Jusqu'à présent, cela semble bien se passer. La carpe utilisée par Parola est pêchée dans les cours d’eau du Mississippi, de l’Illinois et de la Louisiane, et ces deux derniers États ont appuyé ses efforts. Deux installations en Louisiane traitent le poisson; ensuite, ils sont expédiés au Vietnam, où ils sont transformés en galettes ressemblant à du crabe, évitant ainsi le problème osseux de la carpe, puis renvoyés. Parmi les pêcheurs, Silverfin Group, Inc. emploie actuellement une centaine de personnes, explique Parola. Ils ont déjà attiré un gros client: SYSCO, le plus grand distributeur de produits alimentaires en Amérique. Les gâteaux Silverfin seront servis dans les restaurants et ils ont déjà fait leurs débuts au déjeuner de l'Université de l'Illinois.

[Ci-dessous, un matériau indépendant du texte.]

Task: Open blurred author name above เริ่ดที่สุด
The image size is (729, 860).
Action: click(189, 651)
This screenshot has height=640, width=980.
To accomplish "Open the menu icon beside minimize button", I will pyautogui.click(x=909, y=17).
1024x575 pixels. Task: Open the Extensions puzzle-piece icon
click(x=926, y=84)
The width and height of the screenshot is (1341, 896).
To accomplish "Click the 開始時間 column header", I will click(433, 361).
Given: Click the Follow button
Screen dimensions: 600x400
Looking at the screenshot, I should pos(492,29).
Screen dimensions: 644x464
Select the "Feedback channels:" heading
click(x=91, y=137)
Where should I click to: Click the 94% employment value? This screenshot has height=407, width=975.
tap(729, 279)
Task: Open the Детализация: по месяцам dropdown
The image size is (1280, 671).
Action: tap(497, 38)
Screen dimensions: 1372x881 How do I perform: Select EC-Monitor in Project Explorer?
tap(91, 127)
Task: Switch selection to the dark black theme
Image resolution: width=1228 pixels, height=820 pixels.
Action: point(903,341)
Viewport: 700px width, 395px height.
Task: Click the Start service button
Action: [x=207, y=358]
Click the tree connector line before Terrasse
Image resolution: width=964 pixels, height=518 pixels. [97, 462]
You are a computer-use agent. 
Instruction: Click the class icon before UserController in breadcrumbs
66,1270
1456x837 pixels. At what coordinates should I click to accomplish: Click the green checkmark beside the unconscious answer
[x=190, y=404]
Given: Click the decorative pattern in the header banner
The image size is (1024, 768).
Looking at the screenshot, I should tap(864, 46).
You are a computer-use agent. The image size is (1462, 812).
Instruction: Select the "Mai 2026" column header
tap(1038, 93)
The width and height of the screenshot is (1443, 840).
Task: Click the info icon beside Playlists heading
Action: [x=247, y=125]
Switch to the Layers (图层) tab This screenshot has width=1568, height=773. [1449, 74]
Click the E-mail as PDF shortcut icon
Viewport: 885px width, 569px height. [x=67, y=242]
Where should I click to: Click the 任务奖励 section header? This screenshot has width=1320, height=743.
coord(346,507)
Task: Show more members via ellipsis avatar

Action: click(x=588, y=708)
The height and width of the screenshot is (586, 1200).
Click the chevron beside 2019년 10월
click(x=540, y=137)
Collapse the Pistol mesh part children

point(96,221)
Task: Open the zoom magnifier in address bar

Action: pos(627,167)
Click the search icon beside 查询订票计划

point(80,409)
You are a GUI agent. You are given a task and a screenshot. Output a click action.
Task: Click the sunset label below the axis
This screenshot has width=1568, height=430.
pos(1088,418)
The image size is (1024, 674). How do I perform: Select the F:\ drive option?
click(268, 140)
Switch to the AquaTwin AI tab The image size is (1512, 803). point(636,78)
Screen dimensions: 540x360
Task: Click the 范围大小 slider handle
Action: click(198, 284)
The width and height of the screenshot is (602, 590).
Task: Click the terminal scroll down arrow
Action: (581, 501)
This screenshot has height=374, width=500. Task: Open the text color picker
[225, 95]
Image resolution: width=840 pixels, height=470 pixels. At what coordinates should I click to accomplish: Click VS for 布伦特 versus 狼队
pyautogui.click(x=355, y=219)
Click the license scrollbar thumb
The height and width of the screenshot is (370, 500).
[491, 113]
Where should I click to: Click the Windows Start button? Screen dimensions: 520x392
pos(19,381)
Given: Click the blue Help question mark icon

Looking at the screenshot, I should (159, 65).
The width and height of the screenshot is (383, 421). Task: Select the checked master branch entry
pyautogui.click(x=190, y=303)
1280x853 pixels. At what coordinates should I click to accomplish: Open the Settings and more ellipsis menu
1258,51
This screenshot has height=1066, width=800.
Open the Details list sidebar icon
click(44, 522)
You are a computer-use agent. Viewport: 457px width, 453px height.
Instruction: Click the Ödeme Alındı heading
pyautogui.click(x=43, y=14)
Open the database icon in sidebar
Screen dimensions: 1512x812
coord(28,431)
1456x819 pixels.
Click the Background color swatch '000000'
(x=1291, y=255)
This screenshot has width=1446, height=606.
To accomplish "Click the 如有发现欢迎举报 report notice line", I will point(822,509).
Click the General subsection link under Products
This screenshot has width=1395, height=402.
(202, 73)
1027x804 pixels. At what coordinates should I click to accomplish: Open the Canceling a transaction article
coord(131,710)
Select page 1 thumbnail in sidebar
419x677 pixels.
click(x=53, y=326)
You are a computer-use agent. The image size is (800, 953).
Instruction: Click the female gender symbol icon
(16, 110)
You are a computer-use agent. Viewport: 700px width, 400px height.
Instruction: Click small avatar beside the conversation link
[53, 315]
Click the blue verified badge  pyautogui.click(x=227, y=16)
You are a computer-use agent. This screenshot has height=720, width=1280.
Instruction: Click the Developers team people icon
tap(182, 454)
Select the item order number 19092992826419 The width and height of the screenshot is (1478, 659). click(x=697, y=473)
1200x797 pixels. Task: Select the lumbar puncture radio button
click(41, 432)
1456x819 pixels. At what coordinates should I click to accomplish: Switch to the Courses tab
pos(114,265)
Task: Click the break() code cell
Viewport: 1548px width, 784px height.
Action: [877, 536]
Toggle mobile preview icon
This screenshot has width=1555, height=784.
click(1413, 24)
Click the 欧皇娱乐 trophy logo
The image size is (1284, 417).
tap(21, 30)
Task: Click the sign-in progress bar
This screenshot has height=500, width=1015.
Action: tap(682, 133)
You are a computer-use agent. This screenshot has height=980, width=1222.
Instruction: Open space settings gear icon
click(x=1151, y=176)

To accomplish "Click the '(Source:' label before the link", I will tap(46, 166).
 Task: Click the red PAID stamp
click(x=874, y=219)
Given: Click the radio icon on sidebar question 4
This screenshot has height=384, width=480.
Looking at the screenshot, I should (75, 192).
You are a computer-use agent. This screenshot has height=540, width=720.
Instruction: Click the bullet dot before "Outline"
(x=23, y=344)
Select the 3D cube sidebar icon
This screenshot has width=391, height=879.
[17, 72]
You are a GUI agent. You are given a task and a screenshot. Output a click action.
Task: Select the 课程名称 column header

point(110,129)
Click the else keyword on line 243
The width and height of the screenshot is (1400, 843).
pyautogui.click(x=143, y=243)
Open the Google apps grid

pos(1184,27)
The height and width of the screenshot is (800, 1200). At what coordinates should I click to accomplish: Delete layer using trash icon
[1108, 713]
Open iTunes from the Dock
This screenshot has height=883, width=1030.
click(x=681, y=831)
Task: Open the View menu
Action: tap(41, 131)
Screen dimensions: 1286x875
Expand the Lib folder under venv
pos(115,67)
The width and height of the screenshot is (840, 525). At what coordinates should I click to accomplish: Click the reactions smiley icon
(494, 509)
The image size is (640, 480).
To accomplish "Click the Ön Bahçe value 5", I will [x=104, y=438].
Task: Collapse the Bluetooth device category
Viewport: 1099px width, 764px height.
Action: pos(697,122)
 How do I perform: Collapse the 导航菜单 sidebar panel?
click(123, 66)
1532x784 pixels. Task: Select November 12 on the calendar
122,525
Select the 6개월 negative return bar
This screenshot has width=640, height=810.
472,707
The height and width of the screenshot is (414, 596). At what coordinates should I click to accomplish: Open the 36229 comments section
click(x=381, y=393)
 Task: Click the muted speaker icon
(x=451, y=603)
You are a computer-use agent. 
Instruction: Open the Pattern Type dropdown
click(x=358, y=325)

Parola, présentant un gâteau d'argent. Gracieuseté de Philippe Parola

Bien que l'Illinois soit actuellement au centre des opérations de pêche de Parola, il vit toujours à Baton Rouge. Il parle souvent de la Louisiane, son pays d'adoption. «Produire des herbes, des fruits, des légumes, des fruits de mer, du gibier, etc., nous avons tout compris», dit-il. Il y a donc quelque chose de personnel dans ses efforts pour protéger les voies navigables de l'État. Après la carpe asiatique, dit Parola, il a l'œil sur l'escargot du pommier, qui a envahi les cours d'eau de la Louisiane il y a 10 ans. "Vous savez, escargot?" Il demande.